Russlands Rolle im Kaukasus

Paschinjan hatte am Wochenende eine stärkere Rolle Russlands ins Gespräch gebracht, das als Schutzmacht Armeniens gilt. Über mögliche russische Friedenstruppen sollte in der so bezeichneten Minsker Gruppe der Organisation für Sicherheit und Zusammenarbeit in Europa (OSZE) diskutiert werden, schlug er vor.

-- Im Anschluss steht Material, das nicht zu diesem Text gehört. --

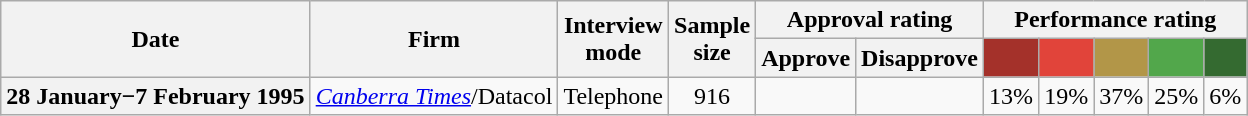
Telephone [614, 96]
25% [1176, 96]
Date [156, 39]
Performance rating [1116, 20]
6% [1226, 96]
19% [1066, 96]
916 [712, 96]
Canberra Times/Datacol [434, 96]
37% [1122, 96]
Approve [806, 58]
Samplesize [712, 39]
13% [1012, 96]
Interviewmode [614, 39]
Disapprove [920, 58]
Firm [434, 39]
Approval rating [870, 20]
28 January−7 February 1995 [156, 96]
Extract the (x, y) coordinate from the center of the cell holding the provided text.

In diesem Format vermitteln Russland, Frankreich und die USA in dem Konflikt.

In der "Bild"-Zeitung verwies der armenische Regierungschef zugleich auf die russische Militärbasis in seinem Land mit einem gemeinsamen Luftabwehrsystem. "Der Vertrag zu diesem System legt sehr deutlich fest, in welchen Fällen diese Streitkräfte auch zur Sicherheit Armeniens eingesetzt werden können", sagte er, ohne Details zu nennen. "Ich bin mir sicher, dass Russland seinen vertraglichen Verpflichtungen nachkommen wird, falls diese Fälle eintreten."

Nato appelliert an die Türkei, Armenien empfängt russischen Besuch

Nato-Generalsekretär Jens Stoltenberg hat die Türkei, die mit der öl- und gasreichen Ex-Sowjetrepublik Aserbaidschan verbündet ist, dazu aufgerufen, für Deeskalation in der Konfliktregion zu sorgen. "Ich erwarte, dass die Türkei ihren erheblichen Einfluss nutzt, um Spannungen abzubauen", sagte Jens Stoltenberg am Montag in Ankara bei einem Treffen mit dem türkischen Außenminister Mevlüt Cavusoglu. "Wir sind zutiefst besorgt über die Eskalation der Feindseligkeiten. Alle Seiten sollten sofort aufhören zu kämpfen und einen Weg zu einer friedlichen Lösung finden."